Dr. Rochelle Walensky said there’s now new evidence that three feet of distance may be adequate, the Washington Post reported.
“As soon as our guidance came out, it became very clear that six feet was among the things that was keeping schools closed,” Walensky told the House Energy and Commerce Committee. “And in that context, science evolves.”
Last month, the CDC issued guidelines for reopening schools, saying in-person schooling can be safe with measures including mandatory masks and distancing.
But when six feet of distance between people is required, it is difficult to reopen with all students present at the same time.
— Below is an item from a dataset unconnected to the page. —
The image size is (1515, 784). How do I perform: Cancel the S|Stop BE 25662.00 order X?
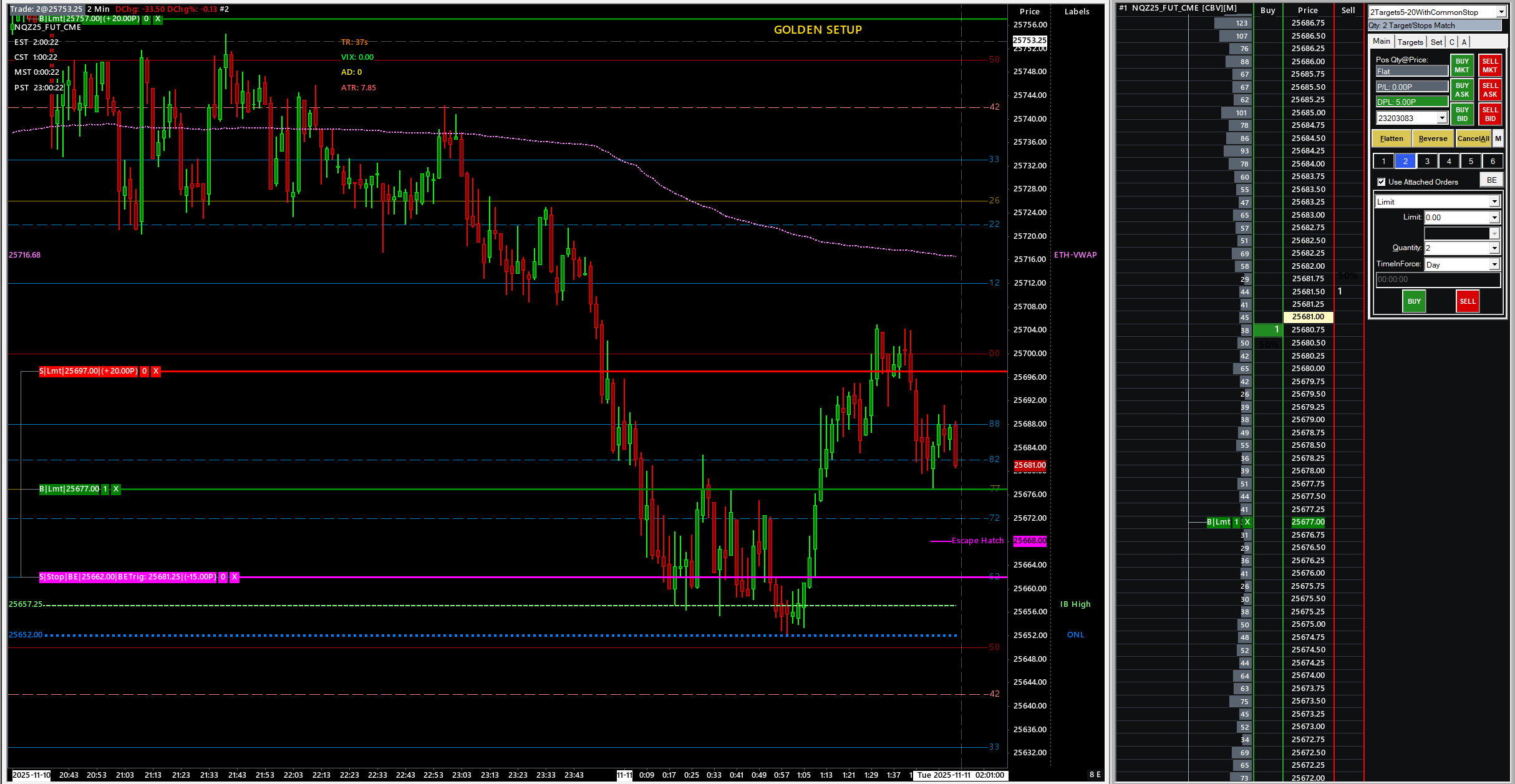coord(235,577)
Ironically, the CDC was encouraging schools to remain partially shut at the same time Biden was encouraging them to fully open, the Post reported.
The CDC guidance offered flexibility when infection rates in the community are low, saying six feet of distance should be maintained “to the greatest extent possible.” But some school officials say they are not sure what that means.
The recommendation pushed some districts to pull back on plans to fully reopen, and some experts criticized the rules as being too strict, the Post said.
But President Biden has made reopening schools a top priority, saying he wants most K-8 schools open five days a week by the end of April, the Post reported.
On Wednesday, the Education Department said it also would distribute $122 billion to public K-12 schools by the end of April to help them reopen. The Department of Health and Human Services said $10 billion would be distributed for school-based COVID-19 testing by early April.